Masza wróciła do domu odmieniona. Gdy SUV Aleksandra zatrzymał się przy jej bramce, czekał już tam Jaśka — z harmonią i determinacją w oczach.
— Masza! Wyjdź za mnie! — wypalił bez wstępu.
— Dach ci naprawię i nowy płot postawię!
Maria zaśmiała się i delikatnie dotknęła jego ramienia.
— Jaśka, kochany, dziękuję. Ale chyba nadszedł czas, bym poszła własną drogą. Nie gniewaj się.
Z samochodu wysiadł Aleksandr. Jaśka zmierzył go wzrokiem od góry do dołu, burknął coś o „miejskich fircykach” i odszedł w stronę wioski, smętnie przygrywając na harmonii.
Aleksandr denerwował się przed spotkaniem z Witalijem jak uczeń. Masza ujęła go za rękę:
— Będzie dobrze. On jest dobry. Wybaczy ci.
W domu Witalij Siemionowicz już krzątał się przy stole, parzył herbatę, co chwilę zerkając przez okno.

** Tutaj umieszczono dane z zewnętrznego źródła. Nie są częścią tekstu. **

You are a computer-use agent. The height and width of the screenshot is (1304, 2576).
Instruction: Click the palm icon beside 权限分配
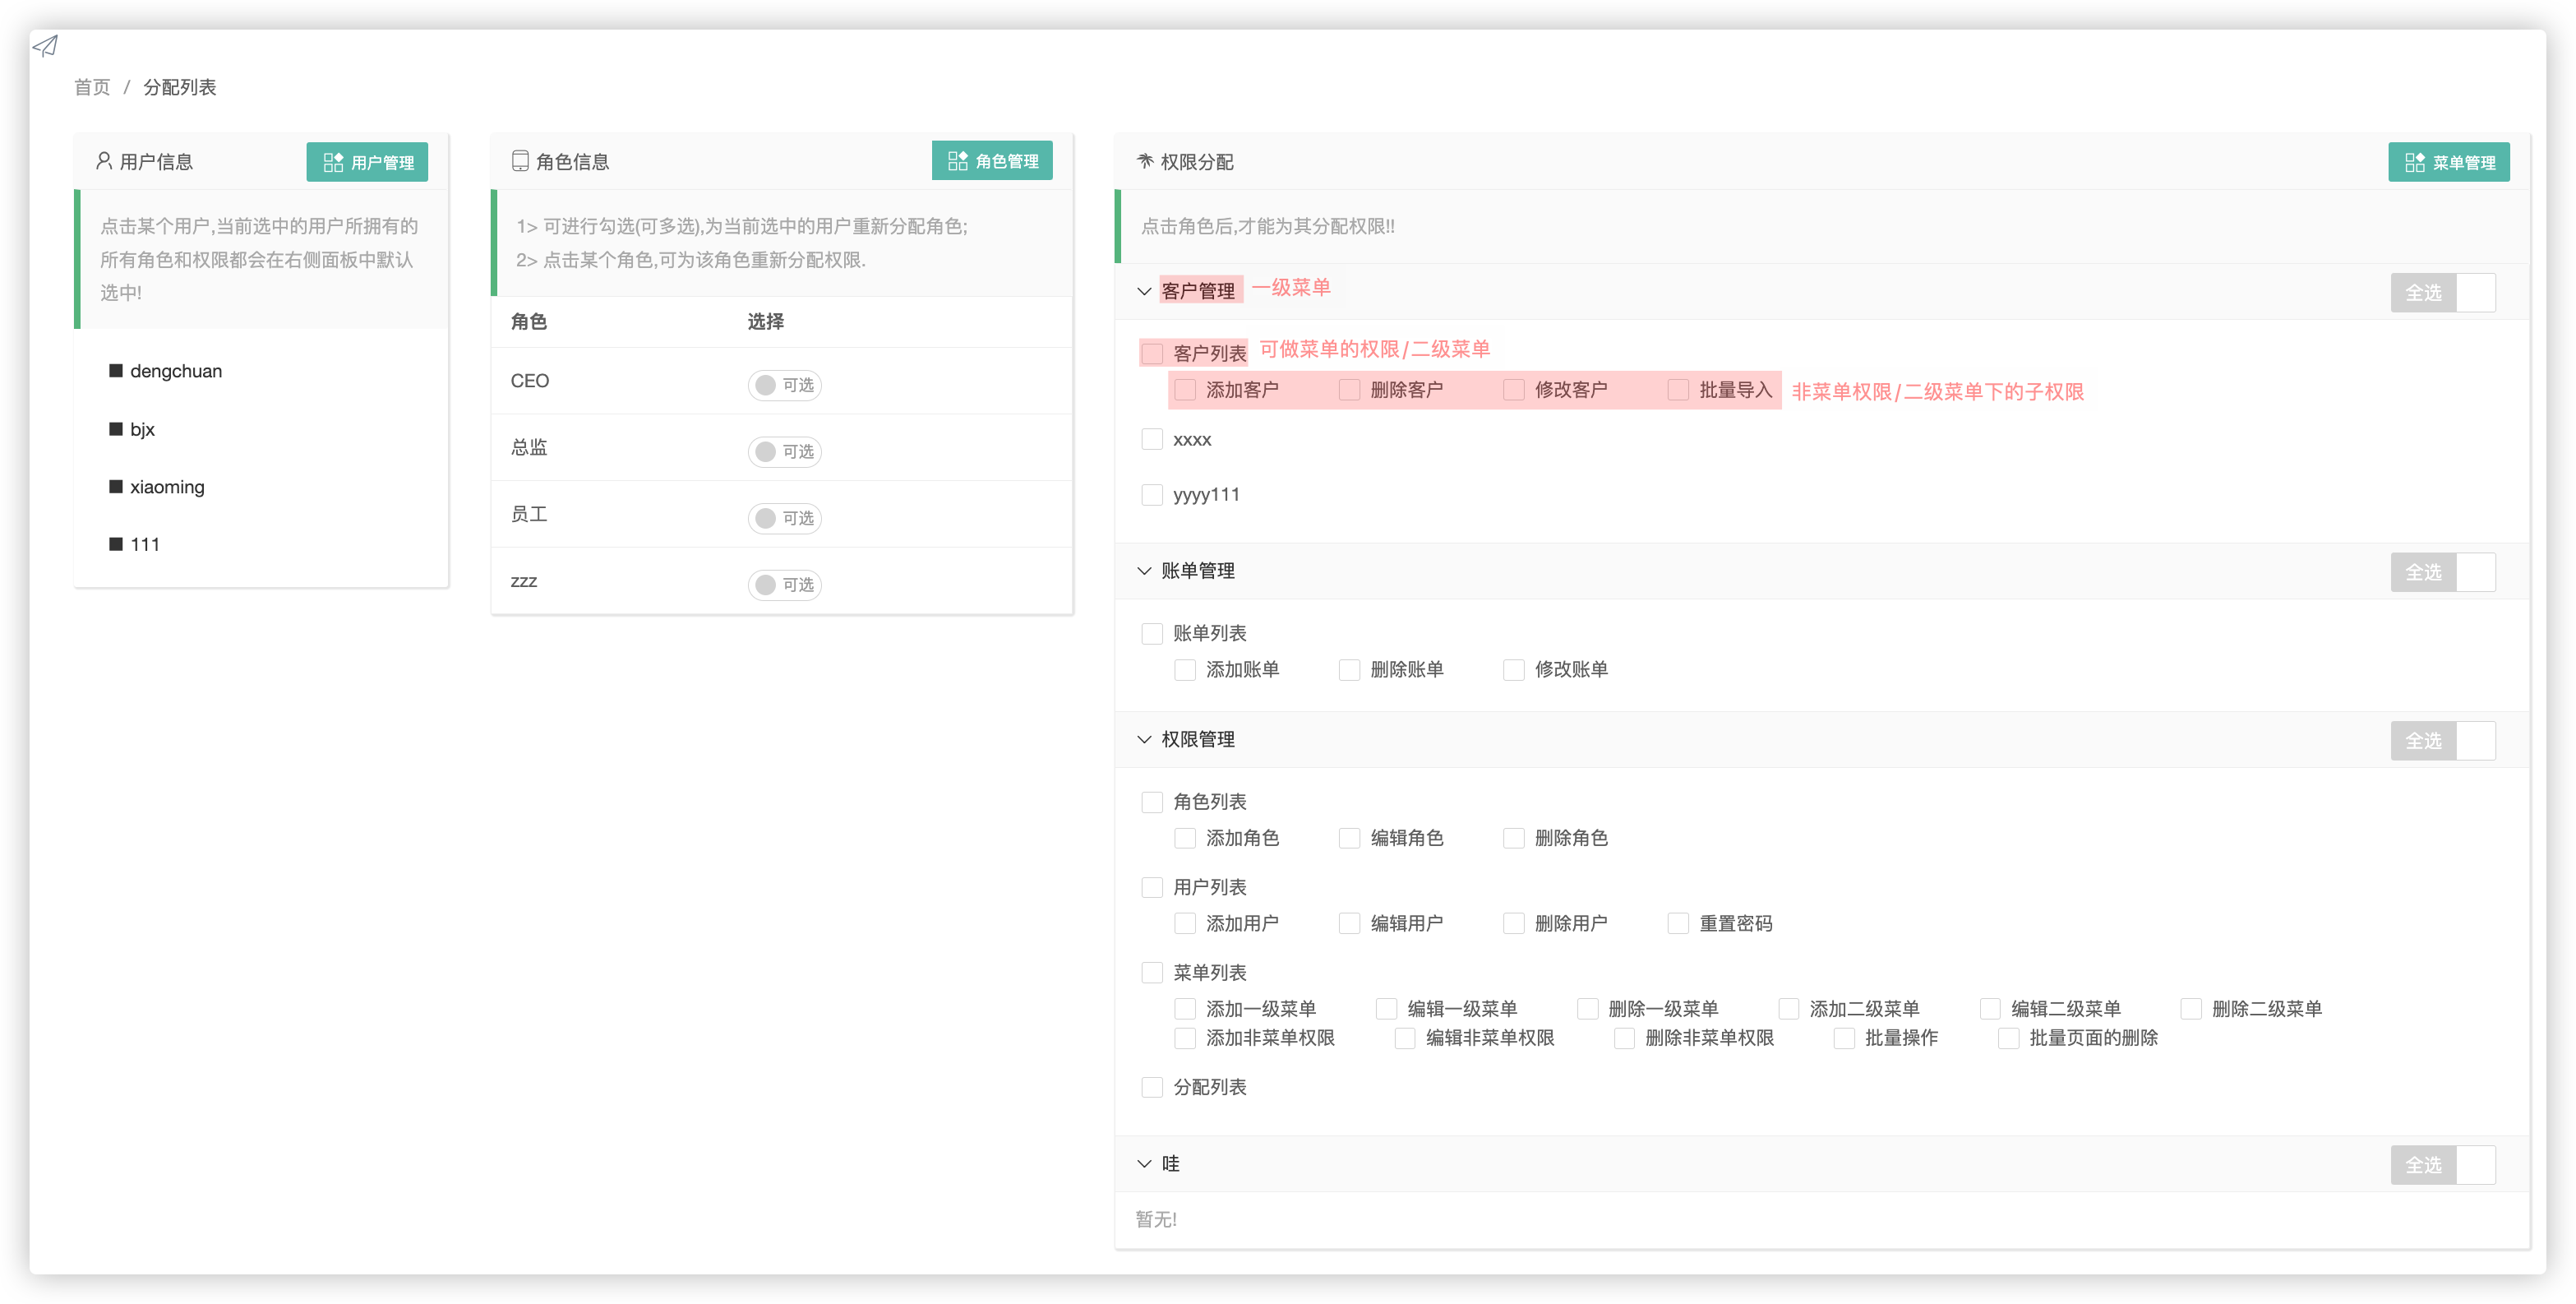point(1145,161)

Wiedział, kogo mu przywiezie Masza.
Gdy Aleksandr wszedł, obaj mężczyźni zamarli — nie potrafili oderwać od siebie wzroku.
Za nimi — dwadzieścia lat bólu, żalu, rozłąki.
Maria pomogła Aleksandrowi znaleźć pierwsze słowa przeprosin. Potem słowa nie były już potrzebne.
Aleksandr zrobił krok do przodu — i się objęli.
Najpierw niepewnie, jakby próbowali przeszłości, a potem mocno, naprawdę. W tym uścisku były łzy, przebaczenie i radość z odnalezienia siebie nawzajem.
Mur, który przez lata ich dzielił, runął bez śladu.
Minął rok.
Letni dzień był pełen słońca. Cała Nowoandriejewka zebrała się na ślubie.
Masza, w skromnej białej sukni, szczęśliwa i promienna, stała obok Aleksandra, który patrzył na nią jak na cud.
Wśród gości — Witalij Siemionowicz, obejmujący odzyskanego przyjaciela.
A pod brzozą Jaśka z zapałem rozciągał miechy harmonii, a cała wieś tańczyła, świętując narodziny nowej rodziny — niezwykłej, ogromnej i niesamowicie dobrej.